### Stored data entries
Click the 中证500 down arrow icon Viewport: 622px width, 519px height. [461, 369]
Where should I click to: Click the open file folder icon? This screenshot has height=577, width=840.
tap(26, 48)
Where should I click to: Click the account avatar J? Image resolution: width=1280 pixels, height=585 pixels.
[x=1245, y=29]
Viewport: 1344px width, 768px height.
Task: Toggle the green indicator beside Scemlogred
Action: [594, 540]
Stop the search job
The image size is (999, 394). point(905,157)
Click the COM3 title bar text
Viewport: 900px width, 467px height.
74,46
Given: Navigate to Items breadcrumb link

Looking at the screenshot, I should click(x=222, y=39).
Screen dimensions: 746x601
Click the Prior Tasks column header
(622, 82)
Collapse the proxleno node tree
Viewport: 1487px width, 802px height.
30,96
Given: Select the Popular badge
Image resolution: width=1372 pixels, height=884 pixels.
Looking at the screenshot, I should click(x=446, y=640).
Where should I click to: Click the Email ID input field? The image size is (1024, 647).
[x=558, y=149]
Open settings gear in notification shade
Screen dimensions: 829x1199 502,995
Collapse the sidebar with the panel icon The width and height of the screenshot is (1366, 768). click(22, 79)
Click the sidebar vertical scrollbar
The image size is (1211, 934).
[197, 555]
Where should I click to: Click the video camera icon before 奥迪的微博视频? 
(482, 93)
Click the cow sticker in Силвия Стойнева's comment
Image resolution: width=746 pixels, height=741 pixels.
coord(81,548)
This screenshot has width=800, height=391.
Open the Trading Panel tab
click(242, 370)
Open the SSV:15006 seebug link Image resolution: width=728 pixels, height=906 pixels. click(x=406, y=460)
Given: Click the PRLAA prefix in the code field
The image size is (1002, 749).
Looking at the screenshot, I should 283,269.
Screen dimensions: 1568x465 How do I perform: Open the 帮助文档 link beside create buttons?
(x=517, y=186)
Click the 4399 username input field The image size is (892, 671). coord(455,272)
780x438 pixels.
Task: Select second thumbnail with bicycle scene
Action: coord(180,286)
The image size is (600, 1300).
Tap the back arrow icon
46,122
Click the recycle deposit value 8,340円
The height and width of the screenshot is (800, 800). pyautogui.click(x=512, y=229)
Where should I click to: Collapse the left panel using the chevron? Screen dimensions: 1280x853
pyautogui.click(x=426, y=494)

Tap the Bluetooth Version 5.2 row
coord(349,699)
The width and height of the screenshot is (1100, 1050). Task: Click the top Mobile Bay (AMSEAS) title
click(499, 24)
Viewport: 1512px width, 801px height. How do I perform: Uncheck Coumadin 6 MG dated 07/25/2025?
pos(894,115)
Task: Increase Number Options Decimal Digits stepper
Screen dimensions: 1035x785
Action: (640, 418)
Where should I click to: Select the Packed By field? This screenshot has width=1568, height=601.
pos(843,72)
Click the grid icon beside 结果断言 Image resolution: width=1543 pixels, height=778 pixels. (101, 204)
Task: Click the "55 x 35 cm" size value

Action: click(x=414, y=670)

### EXERCISE
Among the lines above, list those that contain the word "sidebar".

### WRITTEN SOLUTION
Collapse the sidebar with the panel icon The width and height of the screenshot is (1366, 768). click(22, 79)
Click the sidebar vertical scrollbar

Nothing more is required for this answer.